Aid/Watch won special leave to appeal to the High Court. The High Court heard the appeal in June, but, at the date of publishing, has yet to hand down its decision.

 

In May 2010, a Private Members Bill (The Tax Laws Amendment Bill (Public Benefit Test)) was introduced by Senator Nick Xenophon. If passed, the Bill, which is being considered at a Senate Economics Legislation Committee hearing, would require religious and charitable institutions to meet a ‘public benefit test’ to justify their exemption from taxation. In his second reading speech to Parliament, Senator Xenophon said the Bill was designed to ensure re- examination of the tax-exempt status of the Church of Scientology.

 

Philanthropy Australia CEO Gina Anderson says the Bill could result in all DGR-endorsed organisations having to prove public benefit, potentially on an annual basis, in order to retain their status.
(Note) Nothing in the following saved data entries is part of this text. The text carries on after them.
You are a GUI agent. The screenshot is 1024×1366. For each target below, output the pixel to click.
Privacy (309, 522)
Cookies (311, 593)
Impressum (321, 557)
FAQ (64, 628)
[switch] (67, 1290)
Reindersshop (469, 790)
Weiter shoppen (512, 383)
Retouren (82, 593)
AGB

She says the result would also add an administrative and resource cost to the Australian Taxation Office, with the potential cost of an appeal mechanism for disallowed charities that may pass into the court system.

 

Over in the UK, the Charities Commission has been requiring church-run schools and hospitals and care facilities to cater for the needs of the public, as opposed to the wishes of the trustees: some private schools, for example, have been told to give out more scholarships, or to share facilities with other less well provided for local schools, if they wish to keep their charitable status.

 

Back home, that’s not necessary; as a spokesman for the Australian Catholic Bishops Conference told the Senate inquiry, "Caring for rich people is as charitable as caring for poor people…. It's not so much the wealth of the people that you are looking after, it's whether those you are looking after are other than yourself, that's the test of charity."